Concrètement, l’équipe d’Infra2050 identifie le bon interlocuteur universitaire ou le grand groupe capable de débloquer la situation technique, tout en guidant les entreprises dans le maquis des financements publics. "Nous sommes là aussi pour décrypter les appels à projets", souligne le président du pôle, rappelant que ces dossiers exigent souvent de constituer des consortiums crédibles pour l’État.

"De l’idée jusqu’à la mise sur le marché, c’est à peu près 10 ans"

Un investissement sur le temps long, une notion parfois difficile à intégrer pour des entreprises sous pression : "De l’idée jusqu’à la mise sur le marché, c’est à peu près 10 ans", rappelle Pierre-Alain Roche, président de l’IREX et trésorier du pôle.

Eau, climat et souveraineté numérique

Les principales thématiques de travail du pôle sont dictées par l’urgence liée au changement climatique. Au-delà de la gestion de l’eau, devenue un "très gros sujet", la priorité absolue reste la décarbonation des chantiers et la résilience face aux aléas météo. "Celui qui me dit qu’il n’y a pas de changement climatique, c’est qu’on ne doit pas vivre sur la même planète", lance Cédric Moscatelli.

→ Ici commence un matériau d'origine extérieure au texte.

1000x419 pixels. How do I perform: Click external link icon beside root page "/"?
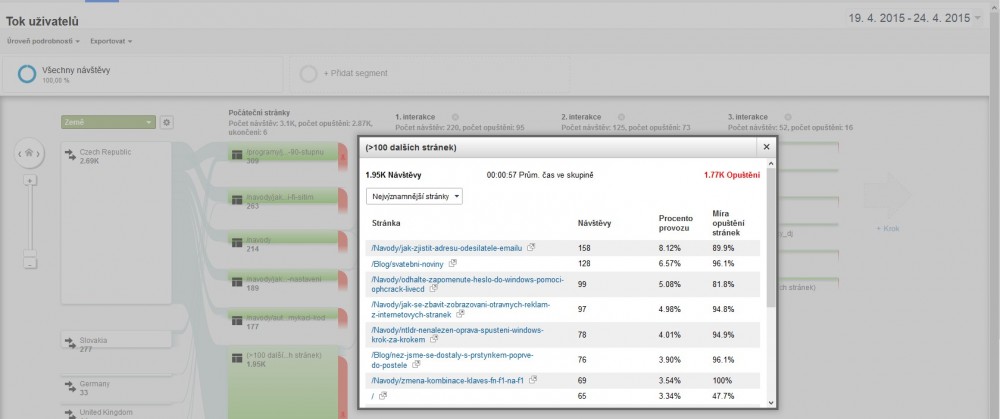pos(383,397)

Le numérique constitue un autre champ de bataille, avec une dimension politique assumée. Thierry Ledrich met en garde contre la domination des standards américains sur les données de construction et le jumeau numérique : "C’est une forme de guerre économique", martèle le président de la FRTP Grand Est. Sur ces sujets, le pôle tente de maintenir une souveraineté européenne dans les formats de fichiers utilisés.

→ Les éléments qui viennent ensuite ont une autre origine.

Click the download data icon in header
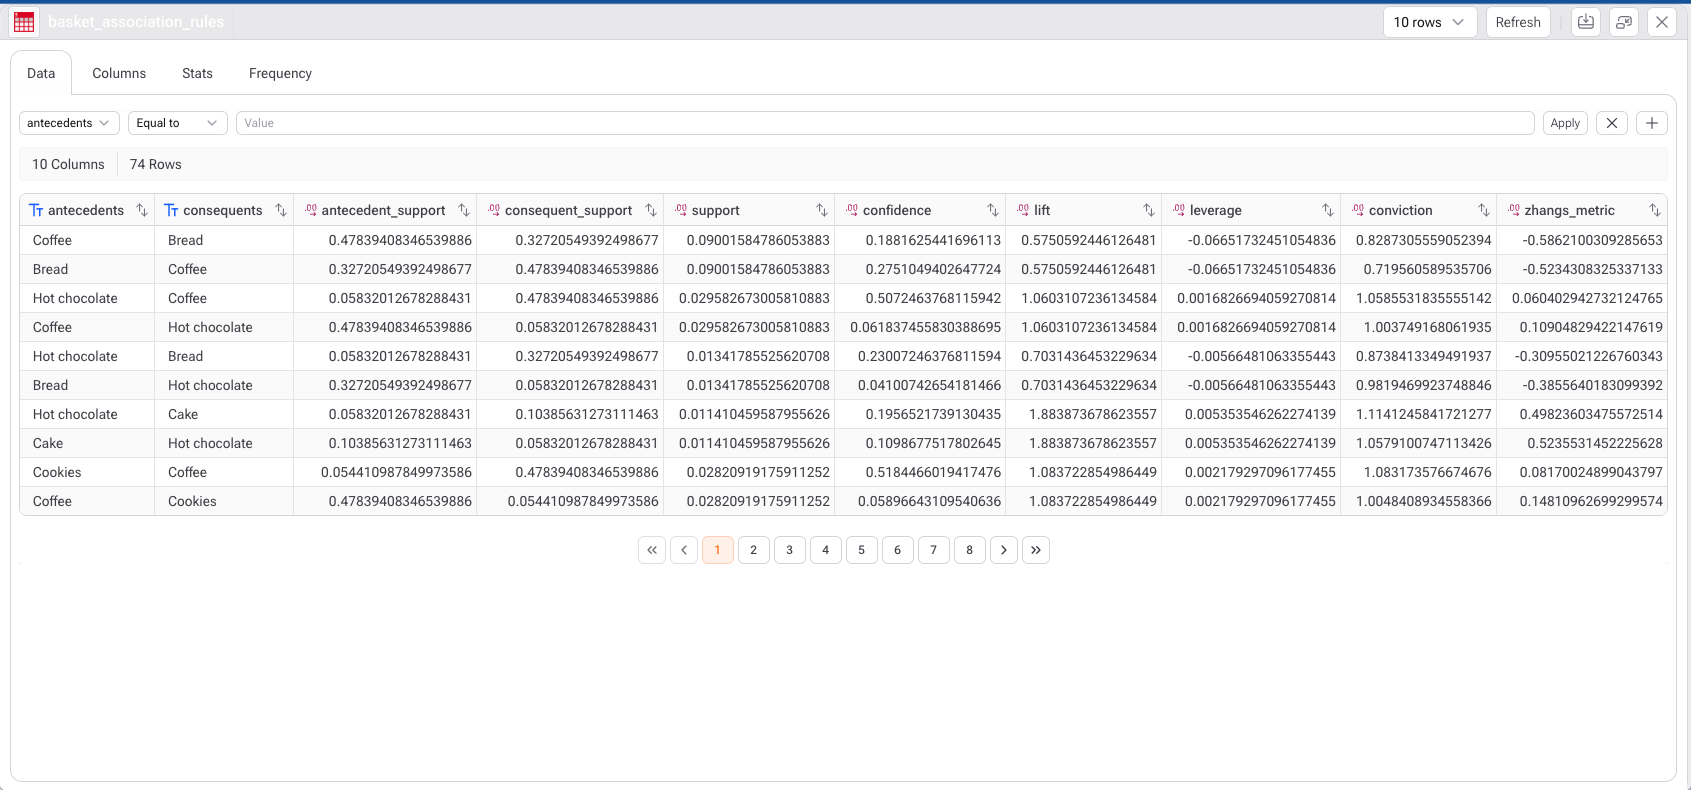1691x790 pixels. [x=1586, y=22]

Une stratégie "contracyclique"

Lancer une nouvelle antenne en 2026, alors que le secteur des TP traverse une crise sévère, peut sembler audacieux. "Le moment est épouvantable, admet sans détour Pierre-Alain Roche. Tout le monde met la tête sous l’eau. Plus personne n’a de temps, plus personne n’a d’argent". Pourtant, les dirigeants d’Infra2050 voient dans ce marasme une opportunité de se démarquer. "Nous sommes complètement contracycliques", affirme le trésorier du pôle. L’idée est de préparer l’avenir quand les autres attendent.

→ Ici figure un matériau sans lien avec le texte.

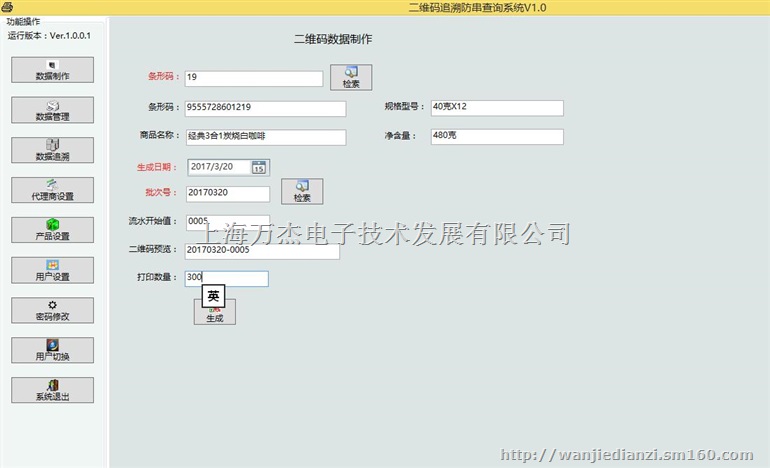The width and height of the screenshot is (770, 468).
Task: Open 密码修改 (Change Password)
Action: pyautogui.click(x=52, y=310)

Avec un budget de fonctionnement modeste d’environ 800 000 euros, la structure se veut agile. Thierry Ledrich ose une comparaison avec le Téléthon pour illustrer la recherche d’efficacité : "L’idée, c’est vraiment d’être le petit catalyseur qui fait que ça marche", en minimisant les frais de structure pour maximiser l’impact des projets labellisés. Une fois l’antenne messine rodée, Infra2050 ne s’interdit pas de regarder vers le transfrontalier, notamment vers l’Allemagne et le Luxembourg, sur les sujets ferroviaires ou de l’hydrogène, en profitant de la position géographique de la Lorraine.